Atrocious! never liked them and this isn't going to change my mind.


----------



## BillyT (Jun 22, 2008)

yes but at 6 foot they feel very small inside


----------



## LewisChadwick7 (Aug 22, 2014)

they'd be alright if you're loaded and do plenty of town/city driving! or for the missus


----------



## Brian1612 (Apr 5, 2015)

Funny how little info is known on these cars... That isn't a Fiat 500. Starts out as a standard Abarth 500. 

Pogea Racing which is the one you see here then do all the more radical looking styling, along with a whole host of performance improvements. This little pup is running 330 bhp. 330 bhp in something that weighs a tonne...

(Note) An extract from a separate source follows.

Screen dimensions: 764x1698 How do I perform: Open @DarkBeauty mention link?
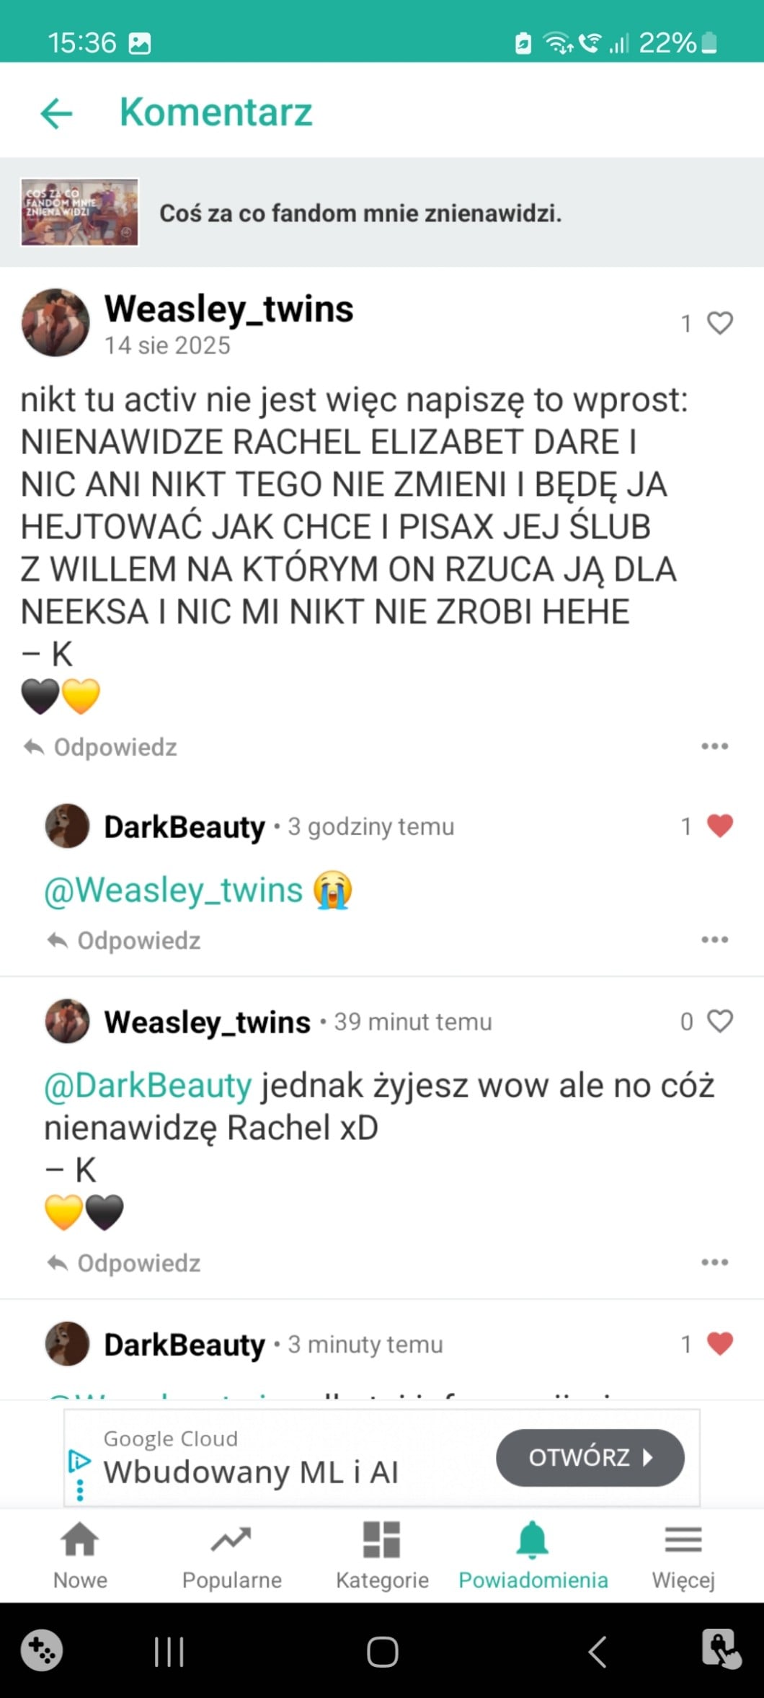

They will buy the car for you and carry out all this work prior to you picking it up, car and work included I believe it costs around 30k. Romeo Ferrari do a similar sort of service but much nicer than this.


----------



## chummy325 (Jun 27, 2012)

Looks nice


----------



## RealR0cknr0lla (Jan 17, 2016)

yes - little pocket rocket


----------



## SBM (Jul 4, 2013)

I like it's looks on the eye - its fun and I am told by friends and owners on here that the Abarth's are a hoot to drive. However £30K+ is rediculous, I'm assuming £12K is the Ferrari badges...


----------



## Bulkhead (Oct 17, 2007)

What is it with FIAT?! I remember when the restyled Punto came out around the turn of the century and they were inferring it looked like a mini Lamborghini due to a slight similarity with the door mirrors. Now they've slapped a couple of Ferrari badges on a 500. If you want to make a hot version, make a hot version but unless there's a Ferrari V8 under the bonnet, lose the badges as it comes across as a bit barry. I remember hiring a FIAT Cinquecento in the late 90's and it was a hoot. Lightweight, peppy engine and good handling. I had a blast on the B roads down to the West Country. Can't help but think this is an over-weight, over-powered exercise designed to win at Top Trumps rather than provide a good drive.


----------



## m4rkymark (Aug 17, 2014)

Nooooo...


----------



## Guitarjon (Jul 13, 2012)

Yes from me. Always liked 500s but I don't think I'd ever be in the position to own one again due to the size.


----------



## Brian1612 (Apr 5, 2015)

Bulkhead said:


> What is it with FIAT?! I remember when the restyled Punto came out around the turn of the century and they were inferring it looked like a mini Lamborghini due to a slight similarity with the door mirrors. Now they've slapped a couple of Ferrari badges on a 500. If you want to make a hot version, make a hot version but unless there's a Ferrari V8 under the bonnet, lose the badges as it comes across as a bit barry. I remember hiring a FIAT Cinquecento in the late 90's and it was a hoot. Lightweight, peppy engine and good handling. I had a blast on the B roads down to the West Country. Can't help but think this is an over-weight, over-powered exercise designed to win at Top Trumps rather than provide a good drive.


This has 330 bhp...


----------



## Chris Dyson (Feb 29, 2012)

Do I like it, yes. Would I have one, unlikely.


----------



## scoobyboy1 (Aug 28, 2006)

Same as what already been said, Do I like it Yes, Id be happy for my wife to drive round in it, and occasionally I wouldn't mind be dropped off at the pub in it, but to actually own and drive myself a big NO!!!


----------



## Brian1612 (Apr 5, 2015)

I personally find some comments quite funny... would be even more embarrassing then when your wife flew past you in it


----------



## scoobyboy1 (Aug 28, 2006)

Brian1612 said:


> I personally find some comments quite funny... would be even more embarrassing then when your wife flew past you in it


Doubt it 330bhp FWD car, Id wait until it was raining/damp roads!!:thumb: No point having all that power if its a handful to drive, big powered FWD cars are useless in this country where it rains all the time!!!


----------



## Demetrios72 (Jun 27, 2011)

Yep from me :thumb:


----------



## packard (Jun 8, 2009)

Yep, but not the stripes


----------



## Brian1612 (Apr 5, 2015)

Not always wet though! With 330bhp that thing will be well under 5s. Heck the biposto with 190 bhp does it in 5.9s


----------